В камере Лотта присела на койку и принялась внимательно рассматривать свое отражение в зеркале. Я мразь, мразь, мразь, думала она, пошлая дура и мразь. Конечно, этот парень прав. Женщину с моим лицом не может полюбить ни один нормальный мужчина. Она в бешенстве швырнула зеркальце на пол и раздавила его каблуком. Потом подняла длинный острый осколок и снова попыталась увидеть себя. Однако он был слишком узок, этот осколок. Она вертела его и так и сяк, но ничего не получалось. Ага, я знаю, на что ты годен, сообразила Лотта. Быстро нащупав теплую пульсирующую жилку с левой стороны шеи, она глубоко вонзила осколок в свою живую плоть чуть повыше сонной артерии и изо всех сил резанула сверху вниз. Алая кровь хлынула на белую блузу. Уже падая, она успела прошептать: «Отто, я люблю…»
Потом наступил мрак.
Что необходимо добавить к этому? То, что Зайделей предал агент, находившийся на связи у одного из сотрудников Представительства. После этого акта предательства оперработника увезли в госпиталь с инфарктом, а один из генералов изволил выразить неудовольствие по поводу слабого сердца разведчика. «Нашел, когда болеть! – ругался генерал. – Тут надо бы собраться, взять себя в руки, а он – ишь ты – инфаркт устроил!» Называть фамилии большого начальника не стану. Скажу только, что впоследствии судьба жестоко покарала его как раз в части здоровья.

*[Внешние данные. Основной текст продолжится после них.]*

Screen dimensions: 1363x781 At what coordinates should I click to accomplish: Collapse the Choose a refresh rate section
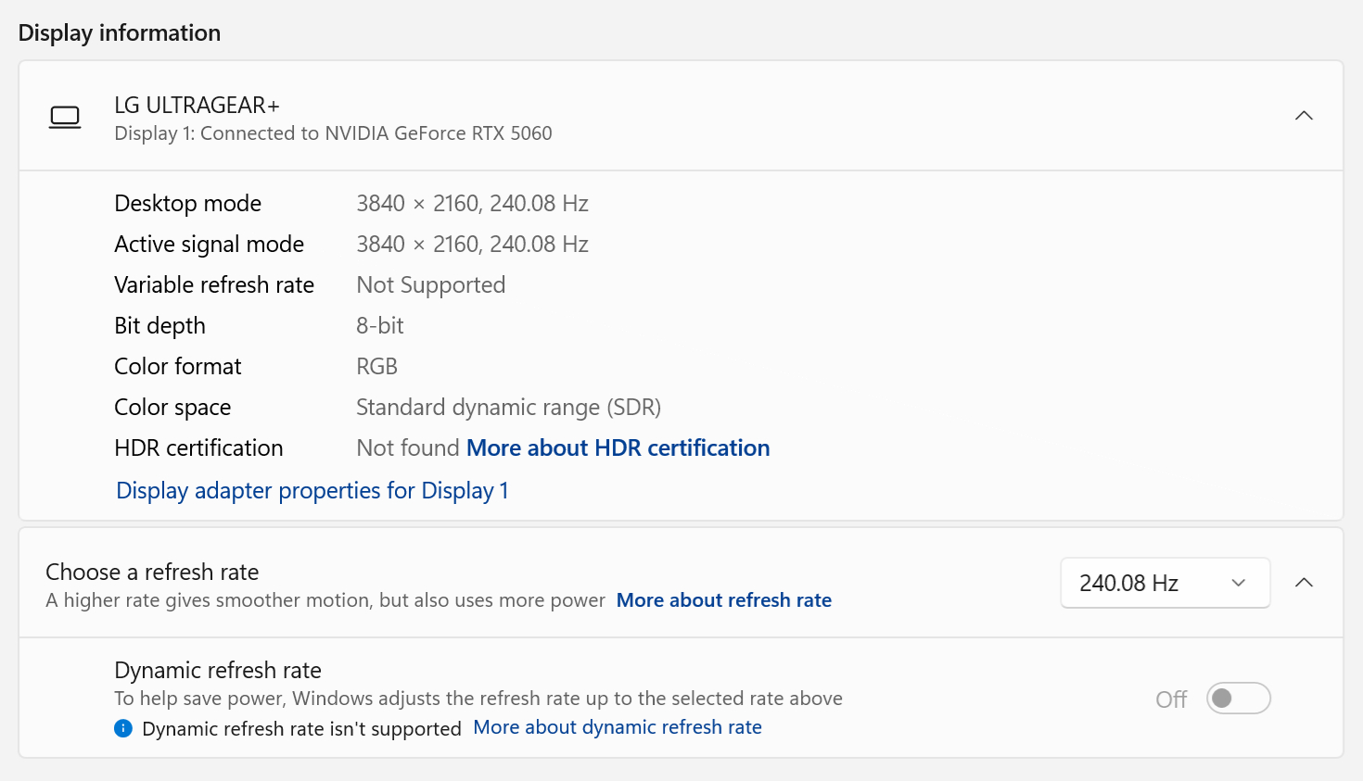[1304, 583]
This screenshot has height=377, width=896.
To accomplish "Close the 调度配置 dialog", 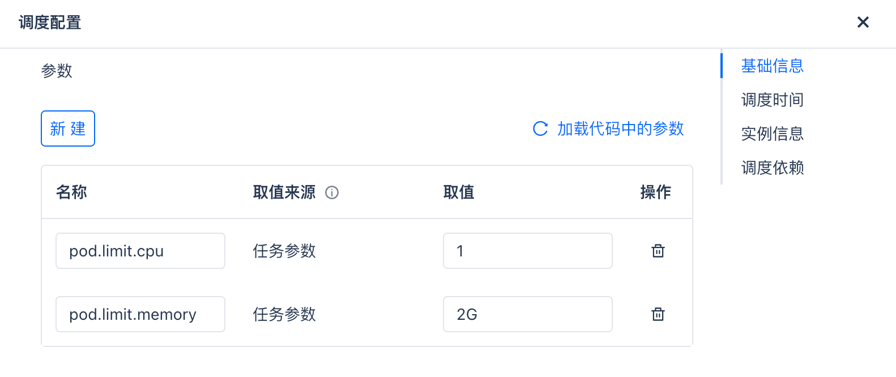I will point(863,22).
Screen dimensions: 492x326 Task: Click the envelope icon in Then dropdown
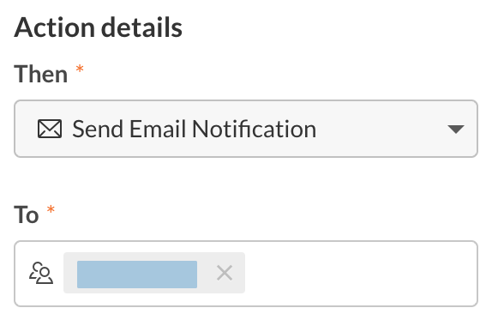pos(50,129)
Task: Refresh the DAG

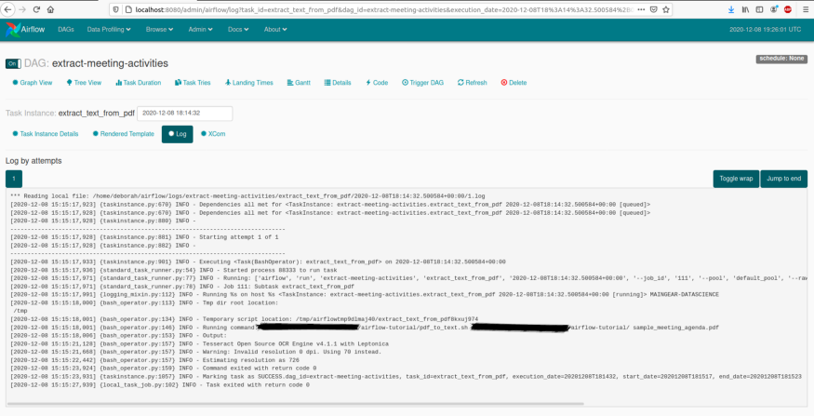Action: coord(473,83)
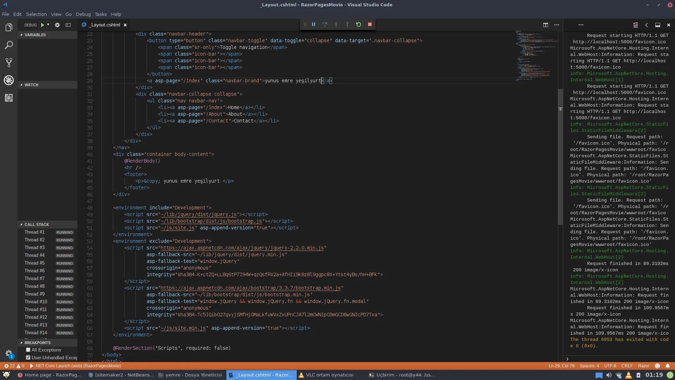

Фестивальная ракета (история вторая)
Погожим летним днем 1973 года Михаил Трошин, сотрудник отдела научно-технической разведки советской резидентуры в Берлине, которая скромно именовалась Представительством КГБ в ГДР, пришел к берлинскому Алексу (площадь Александерплатц) и сел на скамейку против фонтана «Нептун» – великолепного произведения искусства, сверкавшего на солнце своими струями, струйками и каскадами. Мимо Трошина текла вся красота мира: то был день открытия Всемирного фестиваля молодежи, и страны Земли прислали в Берлин самых хорошеньких своих девушек. Это был подлинный парад образчиков национальной красоты. Сидя в тот день у фонтана, Михаил чуть не запамятовал, зачем он здесь. А целью его была встреча с агентом с Запада. Тот запаздывал, видимо, застрял в автомобильной пробке у КПП на границе между двумя Берлинами. Но вот, наконец, и он – высокий нескладный парень с лицом храброго портняжки и с расхлябинкой в движениях, несвойственной большинству немцев. Он походил на героя сказки многих европейских народов не только внешностью, но и бесшабашностью нрава, что дало Трошину повод присвоить ему при вербовке псевдоним «Шустер». Это слово, хоть и переводится как «сапожник», но созвучно русскому «шустрый». «Шустер» пер прямо на Трошина, не проверяясь и выражая всем своим видом радость по поводу предстоящей встречи. Идиот, подумал Михаил, вставая и поворачиваясь спиной к агенту, чтобы тот по дурости не заключил его в объятия. Держась в нескольких метрах друг от друга, они направились к сорокаэтажному небоскребу отеля «Штадт Берлин», вместе вошли в лифт и только на двадцать седьмом этаже, в номере, дали волю своим чувствам.
– Почему не следуешь инструкциям?! – напустился Трошин на агента.
– Ах, Михаэль, – оправдывался «Шустер», – сегодня фестиваль. Кому я нужен в такой день?
Он был отчасти прав, поэтому Трошин сменил гнев на милость:
– Ладно, садись, закусим, чем Бог послал, да заодно и поговорим.